Эта дама трогает меня уже одним фактом своего существования, от которого осталось лишь двустишие.
Ах да, когда-то давно я рассматривал альбом моей бабки времен ее молодости. Она рисовала цветы и фрукты, записывала стихи — уж не знаю, чужие или свои собственные. В ее рассказах появлялись и вечера в городе, то есть в Риге, — ведь жила она там, а в Имброды ездила только на каникулы. Оперные спектакли, лебедь, плывущий по сцене словно живой, выступления знаменитой певицы Аделины Патти[250], польский театр со сценической адаптацией «Детей капитана Гранта» Жюля Верна. И Майоренгоф[251], поселок под Ригой, куда они ездили купаться в море.
Ганзейская Рига богатого немецкого купечества, город каменной готики, привлекавший своим статусом местной столицы. Мою прабабку фон Моль выдали замуж за жившего там врача Лопацинского. Кажется, доктор Лопацинский учился в Дерпте — старейшем университете в тех краях, кроме виленского, закрытого после ноябрьского восстания[252]. А мой отец вроде бы родился в Риге, а потом вместо Дерпта выбрал Рижский политехникум.
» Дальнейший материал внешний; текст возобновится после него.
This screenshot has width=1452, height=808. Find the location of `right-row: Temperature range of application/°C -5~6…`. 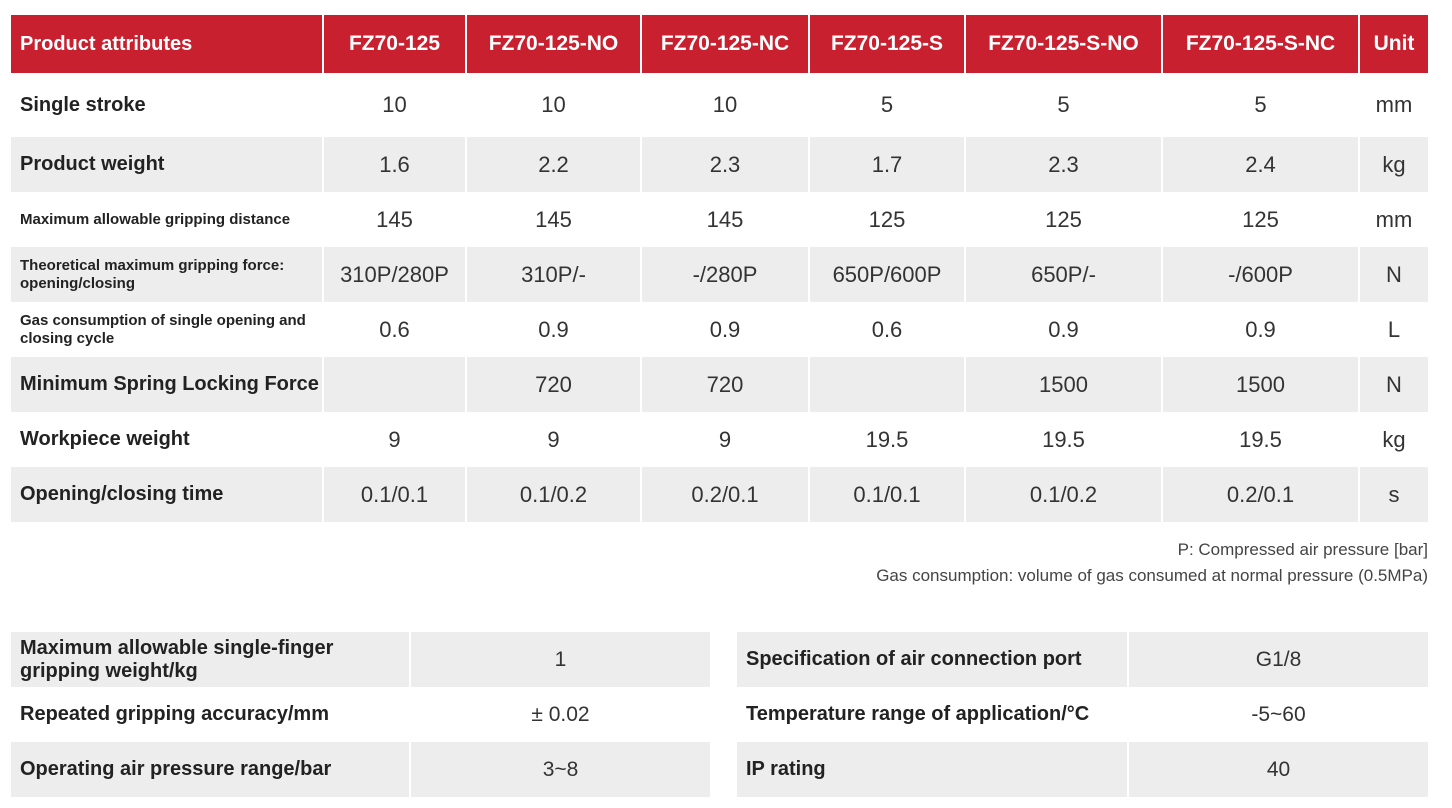

right-row: Temperature range of application/°C -5~6… is located at coordinates (1082, 714).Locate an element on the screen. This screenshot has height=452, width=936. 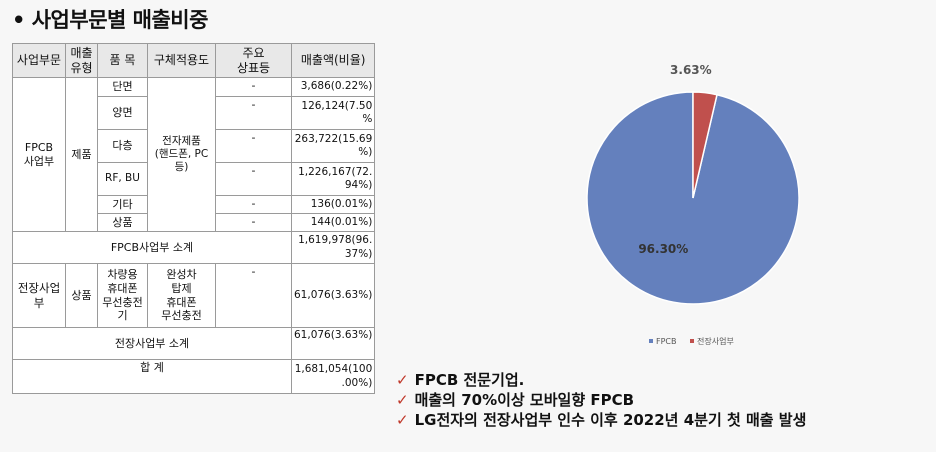
table-row: 기타 - 136(0.01%) is located at coordinates (194, 204).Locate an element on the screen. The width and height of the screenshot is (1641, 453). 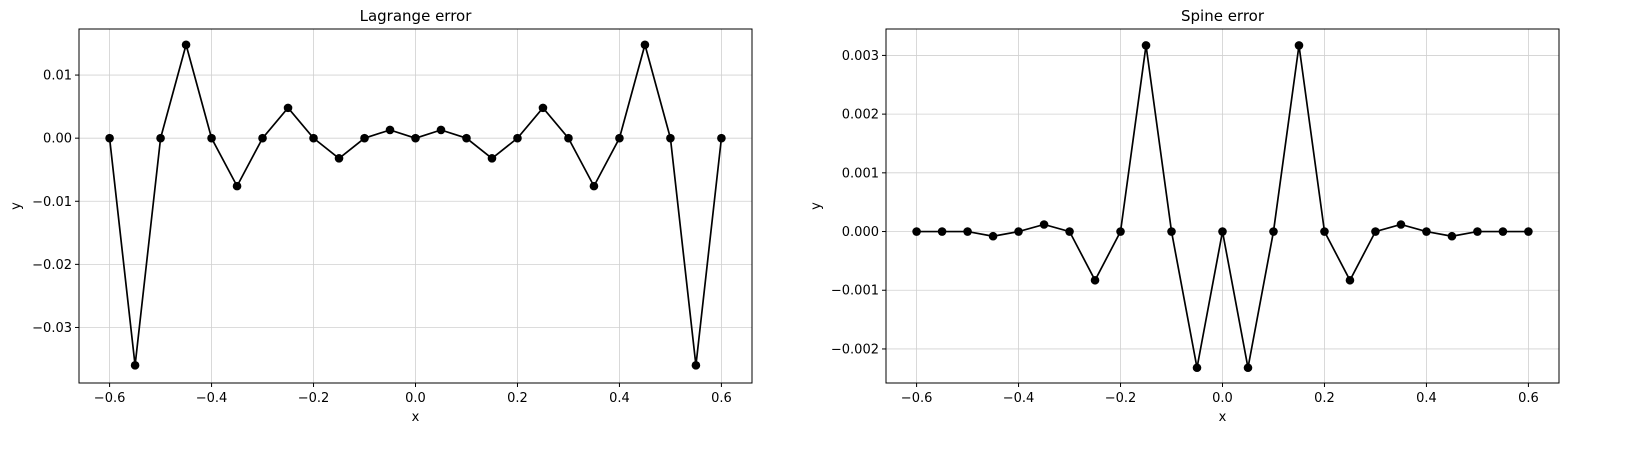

Было ли у моего прадеда Лопацинского какое-нибудь состояние или только профессия врача — не знаю. По рассказам бабки я помню, что он был человеком добрым, даром лечил бедных и выкидывал разные штучки, то есть был шутником. Меня угнетает темнота, окружающая жизни, которые невозможно себе представить, — этот врач, его жена, то есть моя прабабка, — и я вижу только бабку, не дальше. В темноту погрузились и все Инфлянты, и имение Имброды. Я ловлю себя на вопросе, на каком языке говорили тамошние крестьяне. Наверное, на латышском.
Инвернесс
Для меня это одно из тех мест, куда попадаешь случайно и как бы нехотя, но постепенно они оседают в тебе и потом что-то значат. Я был там бессчетное число раз в компании более или менее близких мне людей, и теперь, приезжая туда, должен думать о них. Инвернесс с самого начала был для меня трудным местом из-за залива Томалес, вдоль которого идет единственная прямая улица городка — по другую ее сторону почти вертикально высится склон с зелеными зарослями. Залив мелкий — может, это иллюзия, но он кажется слишком мелким, чтобы в нем плавать. Во всяком случае, при ветре на нем появляется только рябь. Несколько катеров стоят у мола словно вопреки естеству, хотя, в принципе, они могут выходить в Тихий океан. Быть может, мои ощущения досады и неудобства как-то связаны с другим берегом, совершенно голым — ни полей, ни деревьев, ничего. Настоящий Инвернесс расположен не на берегу залива, а как раз на крутом склоне, в зарослях лиственных деревьев, лавров и madrone[253]. По этим зарослям трудно догадаться, что в них спрятаны извилистые улочки и деревянные дома (в основном летние), настолько плотно окруженные буйной растительностью, что чувствуешь себя почти как в раю. Жить в одном из них, как я узнал по собственному опыту, — значит ежедневно общаться с птицами и зверями. Так что окрестности Инвернесс могут привлечь даже бывшего орнитолога вроде меня. В Олеме начинается дорога длиной несколько километров через секвойный лес, по которой мы не раз ходили всей семьей и с друзьями к морю, но тогда в начале этой дороги были только луга, дубы и пасущиеся лошади. Теперь там огромная стоянка и центр информации для любителей природы. Как-то этот Инвернесс (и Олема) запал мне в душу, хотя главным образом благодаря людям, с которыми я там бывал. А сам по себе этот город по-прежнему вызывает во мне какое-то непонятное сопротивление.